Member Avatar for lukerobi

lets say i have a list:
L = [1,2,3,4,5,6,7,8,9]

x could be anything, but it wont ever be longer than len(L) - 1.. just for what im asking, im setting it to 3
x = 3

value could also be anything, but not exceeding sum(L)
value = 8


What i am trying to figure out is what combinations of items in the list are equal to value, but the length of the combonation cannot exceed x and you cannot use the same item twice.

the anwsers i would want returned are (but not limited to):
[8], [1,7], [2,6], [3,5], [4,4], [1,2,5], [1,3,4], [1,4,3]

You wouldn't return combination of 4 list items because that would exceed x.

Just fyi, this is not homework lol.

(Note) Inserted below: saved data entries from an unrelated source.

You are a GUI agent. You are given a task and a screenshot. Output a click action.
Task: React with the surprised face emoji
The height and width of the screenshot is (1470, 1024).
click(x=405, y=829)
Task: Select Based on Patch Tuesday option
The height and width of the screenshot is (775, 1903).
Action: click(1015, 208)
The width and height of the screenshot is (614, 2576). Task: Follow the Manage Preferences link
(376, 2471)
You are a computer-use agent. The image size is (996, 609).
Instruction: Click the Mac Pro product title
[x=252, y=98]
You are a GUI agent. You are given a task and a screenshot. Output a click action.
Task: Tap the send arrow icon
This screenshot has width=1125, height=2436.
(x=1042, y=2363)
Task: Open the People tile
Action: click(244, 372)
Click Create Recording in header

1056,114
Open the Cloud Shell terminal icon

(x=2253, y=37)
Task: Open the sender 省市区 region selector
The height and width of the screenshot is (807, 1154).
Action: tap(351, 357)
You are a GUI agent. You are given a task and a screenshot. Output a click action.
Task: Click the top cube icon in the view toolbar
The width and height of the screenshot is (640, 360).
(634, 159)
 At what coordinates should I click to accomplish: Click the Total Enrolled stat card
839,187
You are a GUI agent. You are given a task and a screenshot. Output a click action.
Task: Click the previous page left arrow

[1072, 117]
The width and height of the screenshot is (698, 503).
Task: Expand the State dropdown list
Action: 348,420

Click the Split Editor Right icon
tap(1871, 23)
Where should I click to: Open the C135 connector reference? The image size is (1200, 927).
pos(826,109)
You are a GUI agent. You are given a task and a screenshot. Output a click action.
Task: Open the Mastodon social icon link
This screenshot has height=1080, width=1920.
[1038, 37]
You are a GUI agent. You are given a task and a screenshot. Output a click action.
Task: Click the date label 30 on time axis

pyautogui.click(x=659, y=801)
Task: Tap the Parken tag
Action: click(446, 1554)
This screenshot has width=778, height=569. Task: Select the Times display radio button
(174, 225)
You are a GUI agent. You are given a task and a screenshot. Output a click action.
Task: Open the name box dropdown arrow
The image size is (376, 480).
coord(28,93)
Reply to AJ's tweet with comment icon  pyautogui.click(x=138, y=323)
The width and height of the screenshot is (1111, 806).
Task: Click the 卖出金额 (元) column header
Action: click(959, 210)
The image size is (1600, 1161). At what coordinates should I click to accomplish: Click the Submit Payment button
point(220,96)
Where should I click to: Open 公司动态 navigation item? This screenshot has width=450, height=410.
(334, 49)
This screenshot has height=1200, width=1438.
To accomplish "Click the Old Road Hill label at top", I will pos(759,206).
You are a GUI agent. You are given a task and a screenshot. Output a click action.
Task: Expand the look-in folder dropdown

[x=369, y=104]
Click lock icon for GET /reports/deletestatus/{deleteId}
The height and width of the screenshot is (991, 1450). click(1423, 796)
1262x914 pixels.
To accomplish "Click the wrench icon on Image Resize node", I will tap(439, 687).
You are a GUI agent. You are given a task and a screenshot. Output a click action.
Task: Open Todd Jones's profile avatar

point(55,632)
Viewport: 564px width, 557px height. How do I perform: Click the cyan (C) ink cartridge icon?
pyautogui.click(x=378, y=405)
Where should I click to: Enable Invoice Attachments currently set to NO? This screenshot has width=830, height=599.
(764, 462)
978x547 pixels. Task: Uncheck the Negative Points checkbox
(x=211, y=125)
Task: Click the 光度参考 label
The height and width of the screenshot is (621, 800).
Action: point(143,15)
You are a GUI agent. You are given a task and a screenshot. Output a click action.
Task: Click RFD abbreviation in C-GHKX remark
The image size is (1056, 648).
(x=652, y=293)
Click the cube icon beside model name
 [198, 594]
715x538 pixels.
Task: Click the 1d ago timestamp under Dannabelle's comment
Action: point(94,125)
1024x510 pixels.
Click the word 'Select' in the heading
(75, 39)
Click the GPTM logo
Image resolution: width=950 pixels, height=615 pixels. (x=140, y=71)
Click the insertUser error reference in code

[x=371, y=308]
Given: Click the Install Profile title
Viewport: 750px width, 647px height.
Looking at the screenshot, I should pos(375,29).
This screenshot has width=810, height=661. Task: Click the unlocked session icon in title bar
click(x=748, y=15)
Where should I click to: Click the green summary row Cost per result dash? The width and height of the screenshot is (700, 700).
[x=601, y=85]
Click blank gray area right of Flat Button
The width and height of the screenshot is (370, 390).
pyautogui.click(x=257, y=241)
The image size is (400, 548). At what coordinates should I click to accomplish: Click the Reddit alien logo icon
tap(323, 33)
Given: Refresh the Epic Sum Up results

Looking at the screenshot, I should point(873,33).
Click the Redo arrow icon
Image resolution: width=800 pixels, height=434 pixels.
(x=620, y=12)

This is a personal project im working on, and im just stumped.

I wish i had some broken code to post, but i can't even get that far... im not sure how to tackle this since the value of x can be different... if i had to find a static number of list items whos value = 8, i could do that easily... but im lost with this.

My best attempt used L[a:b] changing the values of b and a as b - a approached x and y <= len(L) ... it gave me results, but only if the list items were next to eachother. (8 would not work, but 9 will give you some returns)


Thanks alot for reading the wall of text, and I apreciate any and all anwsers!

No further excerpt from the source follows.